Event-Driven Microservices: When to Break the Monolith (and When Not To)
We migrated from a modular monolith to event-driven microservices. Here's the honest story — what went well, what went wrong, and the 3 questions you should ask before starting your own migration.
The Problem
Our modular monolith was working fine. That’s the uncomfortable truth. It served 50K requests per minute, had 99.9% uptime, and a team of 8 engineers could ship features in it.
But we could see the ceiling approaching:
- Deploy coordination — A change to the billing module required coordinated deploys with the notifications module
- Scaling asymmetry — The ingestion pipeline needed 10x the compute of the dashboard, but they shared the same process
- Team coupling — Two teams working in the same codebase meant constant merge conflicts and release trains
The Investigation
We spent 3 months measuring before writing a line of new code. The analysis revealed:
- Billing was coupled to 4 downstream services
- Notification was a hidden bottleneck — every team depended on it
- Ingestion had the most distinct scaling requirements
The Solution: Event-Driven Architecture
We chose event-driven over request-driven microservices for one reason: decoupling. With events, the billing service doesn’t call notification — it emits a billing.invoice.paid event, and notification picks it up.
The Event Schema
{
"id": "evt_01J2XYZ...",
"type": "billing.invoice.paid",
"source": "billing-service",
"time": "2026-05-20T14:30:00Z",
"data": {
"invoice_id": "inv_20260520_001",
"customer_id": "cus_abc123",
"amount": 49900,
"currency": "USD"
},
"specversion": "1.0"
}
We used CloudEvents spec for interoperability.
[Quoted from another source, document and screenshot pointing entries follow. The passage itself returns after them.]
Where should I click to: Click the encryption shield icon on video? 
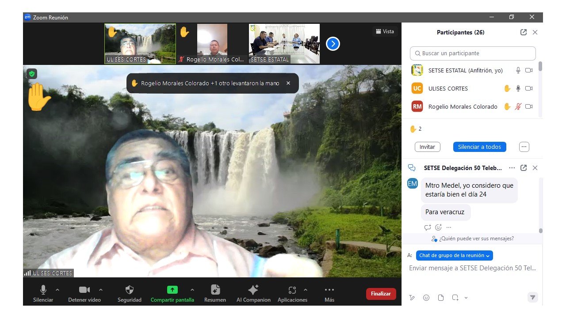(x=31, y=74)
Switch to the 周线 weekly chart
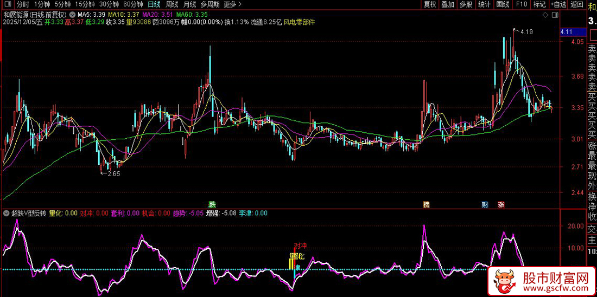Image resolution: width=597 pixels, height=297 pixels. (172, 4)
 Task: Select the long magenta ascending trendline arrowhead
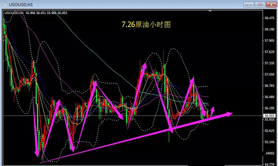(229, 114)
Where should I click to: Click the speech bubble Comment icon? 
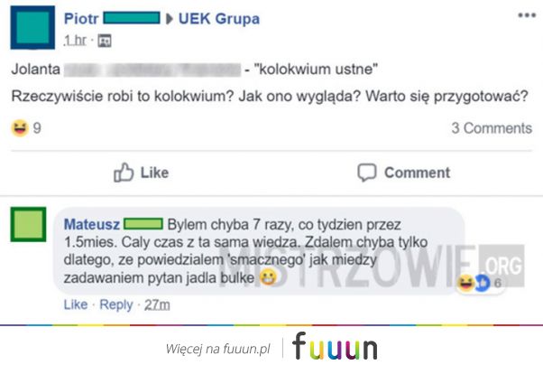367,173
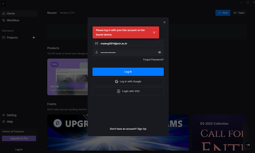Advance events carousel with arrow icon
This screenshot has height=153, width=255.
click(x=248, y=145)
Key Implementation Details
Idempotent Consumers
The hardest lesson: Kafka guarantees at-least-once delivery. You will get duplicate events.
class IdempotentConsumer:
def __init__(self):
self.processed = RedisSet("processed-events", ttl=86400)
async def process(self, event: CloudEvent):
if await self.processed.contains(event.id):
return
await self.handle(event)
await self.processed.add(event.id)
Dead Letter Queue
Not all events can be processed. We built a DLQ with automatic retry:
class DeadLetterQueue:
def __init__(self, topic: str, max_retries: int = 3):
self.dlq_topic = f"{topic}.dlq"
self.retry_topic = f"{topic}.retry"
self.max_retries = max_retries
async def handle_failure(self, event: CloudEvent, error: Exception):
retry_count = event.get("retry_count", 0)
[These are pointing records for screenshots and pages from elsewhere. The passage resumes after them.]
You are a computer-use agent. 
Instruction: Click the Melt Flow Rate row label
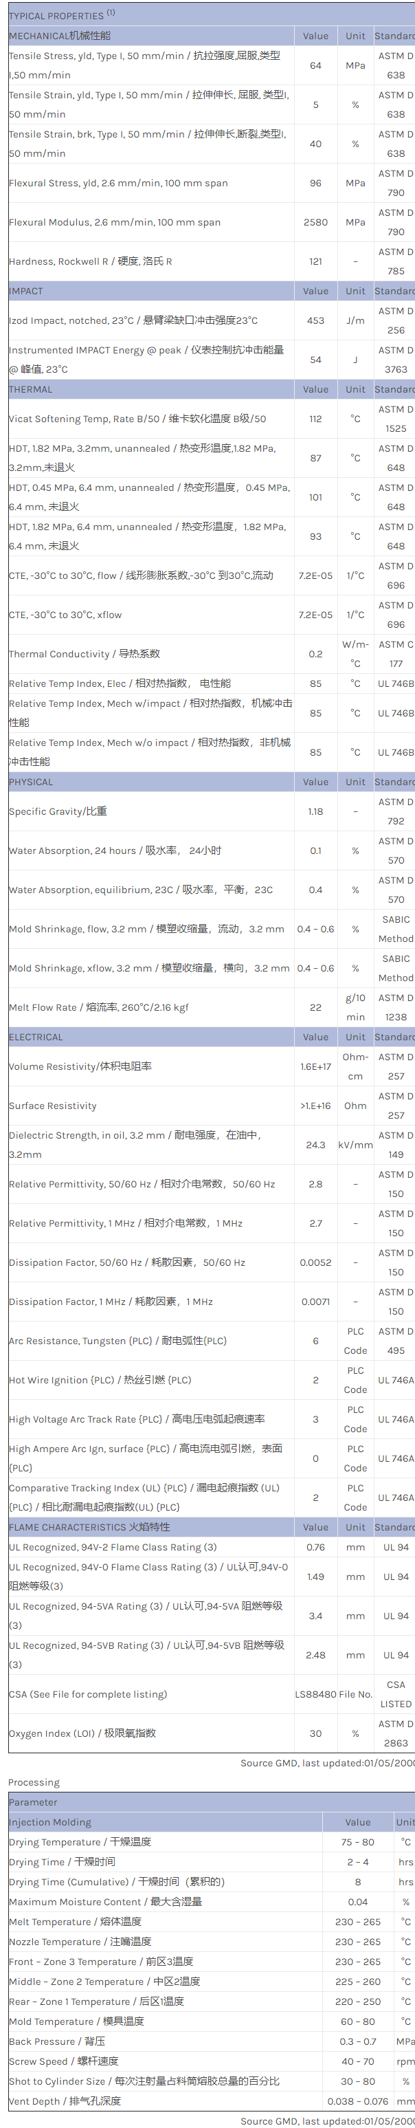point(99,1007)
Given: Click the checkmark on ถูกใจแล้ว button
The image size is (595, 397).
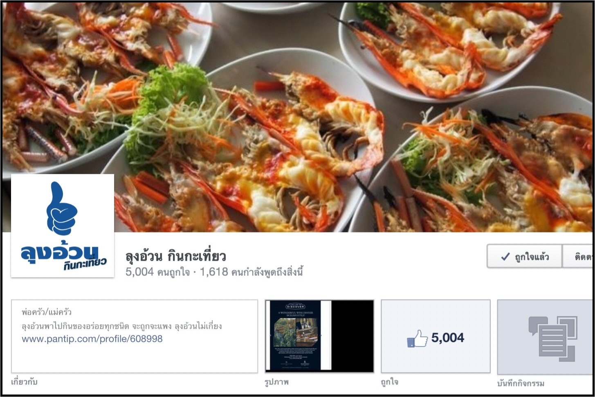Looking at the screenshot, I should 505,257.
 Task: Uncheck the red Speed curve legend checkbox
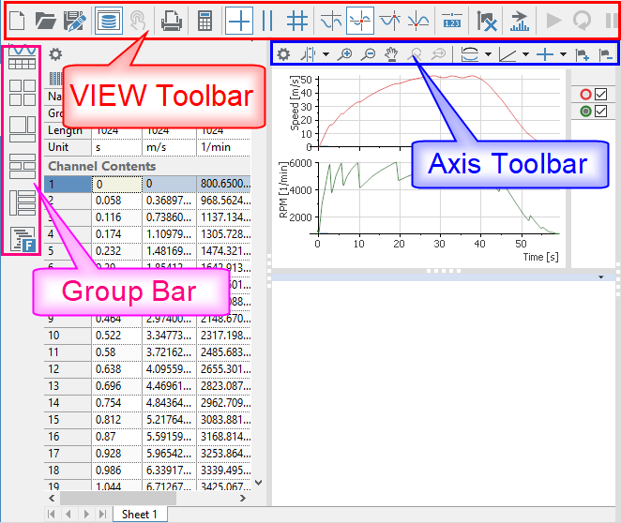pyautogui.click(x=601, y=95)
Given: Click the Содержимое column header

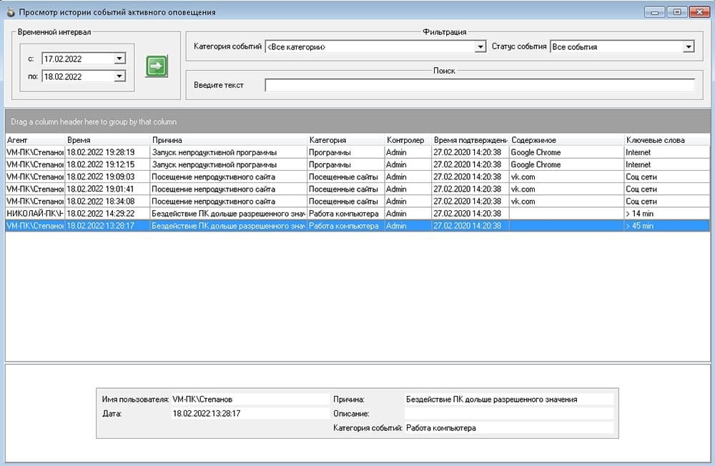Looking at the screenshot, I should coord(567,140).
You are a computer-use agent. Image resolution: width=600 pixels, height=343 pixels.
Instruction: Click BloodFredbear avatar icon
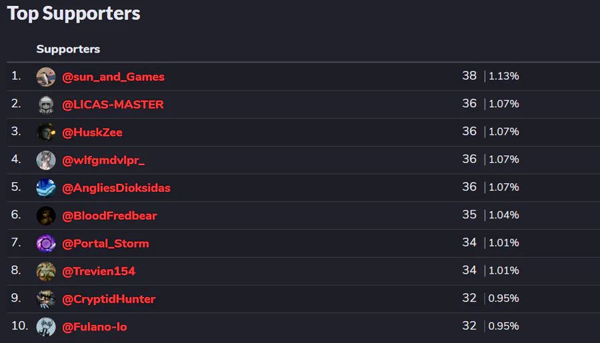(x=45, y=216)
if retry_count < self.max_retries:
event["retry_count"] = retry_count + 1
await self.producer.send(self.retry_topic, event)
else:
await self.producer.send(self.dlq_topic, event)
The Results
| Metric | Before (Monolith) | After (Event-Driven) |
|---|---|---|
| Deploy time | 45 min (coordinated) | 8 min (independent) |
| P95 latency | 320ms | 280ms |
| Team throughput | 3 features/sprint | 7 features/sprint |
| Incidents/month | 4 | 2 |
| Infrastructure cost | $12K/mo | $15K/mo |
What Went Wrong
1. Event schema evolution
We didn’t plan for schema changes. When the billing team added a field to the event payload, the notification service crashed.
Fix: We adopted Avro with Schema Registry, enforcing backward compatibility.
2. Observability debt
In the monolith, a single trace covered the entire request. With events, we lost that.
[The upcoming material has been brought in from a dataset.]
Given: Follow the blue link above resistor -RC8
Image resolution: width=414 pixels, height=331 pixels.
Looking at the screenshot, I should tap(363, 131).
Fix: We added OpenTelemetry instrumentation with trace context propagation through Kafka message headers.
3. Testing complexity
Testing an event flow requires running Kafka, the producer service, and the consumer service.
Fix: We built a test harness that uses in-memory event bus for unit tests and reserved real Kafka for integration tests.
When NOT to Break the Monolith
If I could go back, I’d ask these 3 questions first:
-
Is the monolith actually the bottleneck? — If your deploys take 10 minutes and your team is 4 people, don’t migrate.
-
Can you modularize in-place? — Strict module boundaries, shared nothing, and clear interfaces can get you 80% of the benefit without the operational cost.
-
Do you have observability? — If you can’t trace a request through your monolith, you definitely can’t trace it through 12 microservices.